As cyberattacks and other external threats continue to plague K12 schools across the country, state lawmakers are stepping up to the plate to ensure student and staff data are protected against cybercriminals. Thankfully, we’re seeing a dramatic increase in attention from policymakers toward this issue. But is it enough?
A new report from the Consortium for School Networking (CoSN) offers the latest analysis of state and federal education cybersecurity bills and laws that arose in 2023. According to the data, state legislators introduced an “astounding” 250% increase in education-related cybersecurity bills, topping out at 307.
“This surge is indicative of state leaders’ heightened focus on the cybersecurity needs of the education sector coupled with their gradual exploration and adoption of a broader spectrum of policy changes,” the report declares.
However, among these bills, just 47 of them across 18 states focused solely on K12 education.
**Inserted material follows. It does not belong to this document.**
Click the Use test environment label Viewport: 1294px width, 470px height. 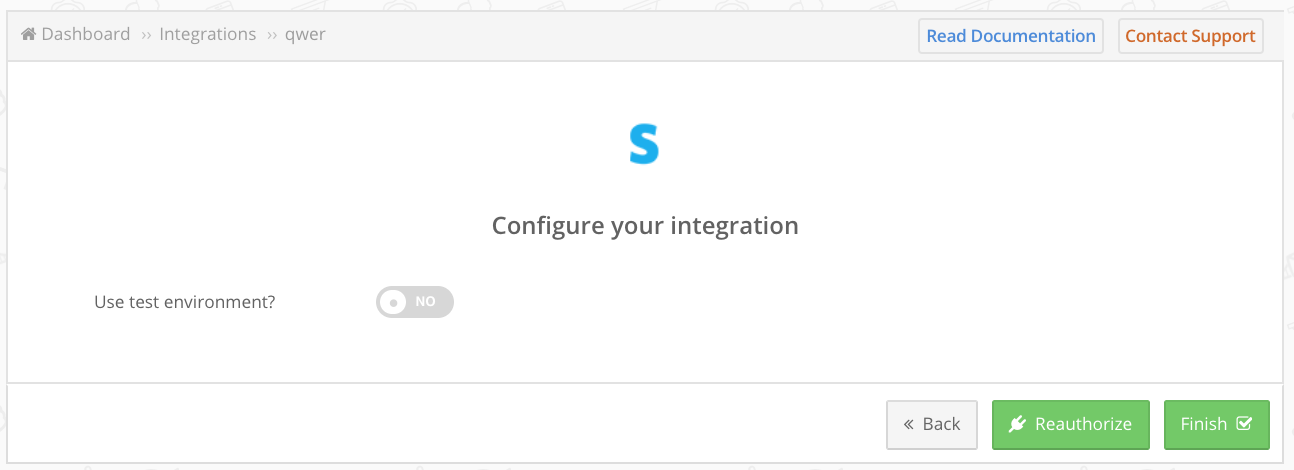(184, 301)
Nine of these bills made the cut and were signed into law in nine states.
The authors highlighted six major themes that were central to the K12-focused cybersecurity bills introduced in 2023:
- Workforce expansion
- Technical assistance to districts
- Required curriculum
- Cyberinfrastructure funding
For example, in Michigan, lawmakers enacted Senate Bill 0173, an amendment to the State School Aid Act that allows schools to apply for grants as long as they conduct a feasibility study or analysis, which can include cybersecurity issues. It also establishes the Security Operations Center and reporting requirements that include “reporting on measurable outcomes including the response to cybersecurity incidents,” the report explains.
More from DA: 4 ways to ensure students are safe using edtech
Minnesota also enacted a law that provides funding to improve building security and cybersecurity. Schools can use these funds for cybersecurity insurance premiums.
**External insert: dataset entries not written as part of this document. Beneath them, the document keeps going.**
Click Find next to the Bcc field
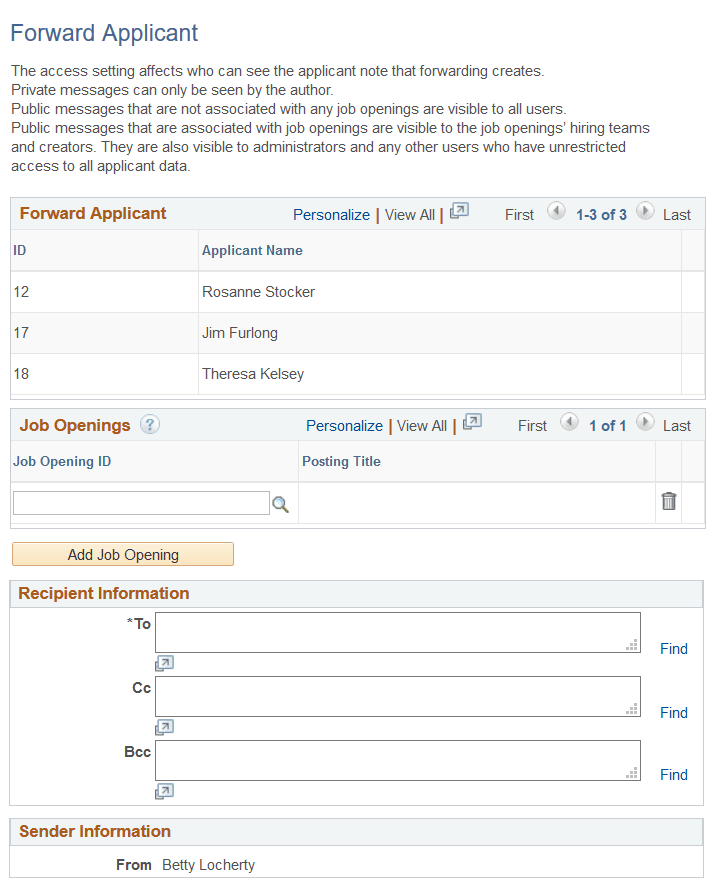The height and width of the screenshot is (884, 713). pyautogui.click(x=673, y=775)
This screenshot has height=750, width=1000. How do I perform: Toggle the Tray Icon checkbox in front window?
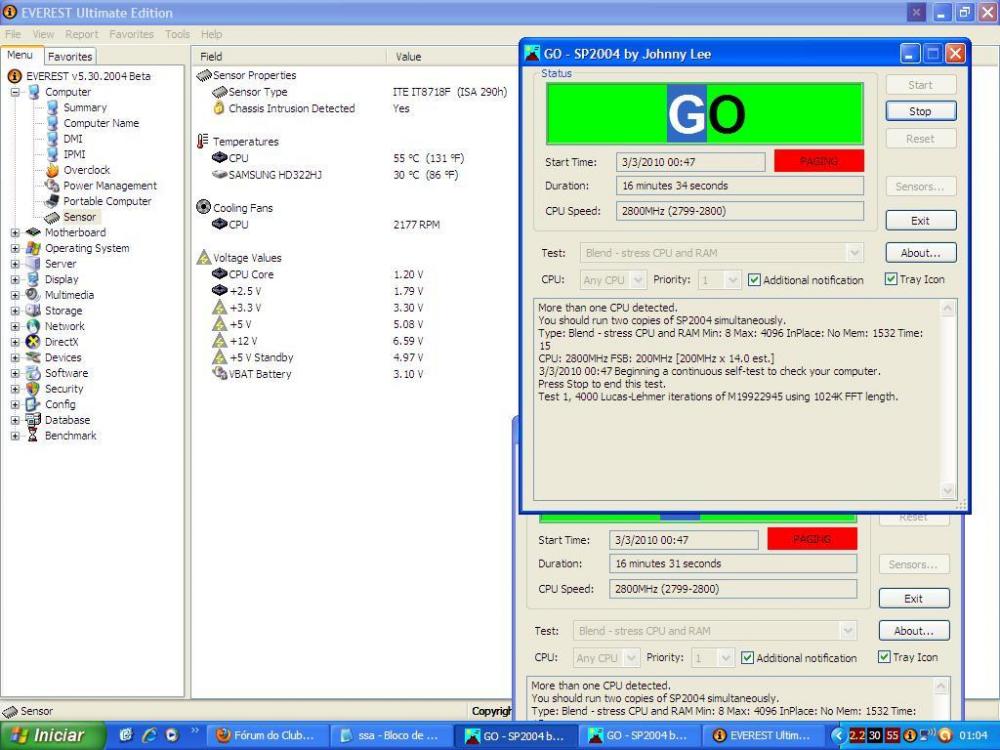coord(891,280)
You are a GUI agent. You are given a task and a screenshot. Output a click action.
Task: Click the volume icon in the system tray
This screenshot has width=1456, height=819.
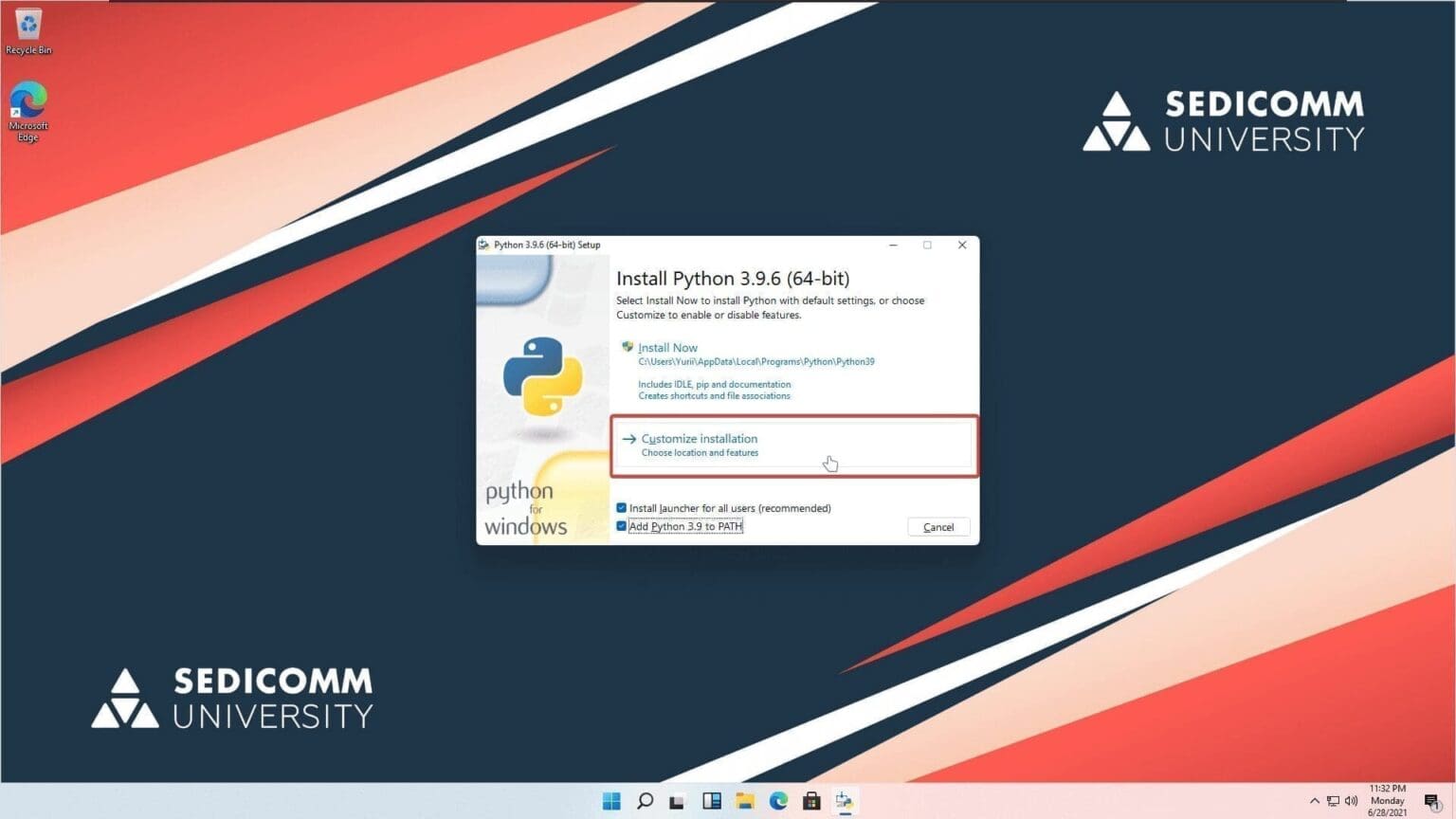tap(1349, 801)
Trends in cybersecurity policy development
Aside from these specific developments surrounding K12 cybersecurity support, the authors identified several noteworthy trends that arose in 2023:
- Cyber risk insurance funds: States created these funds for school districts to mitigate increasing insurance costs.
- Regional alliances and partnerships: Momentum has grown behind partnerships to promote information sharing and collaborative responses to cybersecurity incidents.
- Cybersecurity workshop expansion: Scholarship programs have been established to address the shortage of qualified cybersecurity experts.
- Governance enhancement: Efforts have been made to bolster governance structures to consolidate responsibility and promote prevention and response mechanisms across agencies.
- Cybersecurity task forces: Several task forces have been established to study and evaluate the cybersecurity landscape, including how artificial intelligence impacts the field.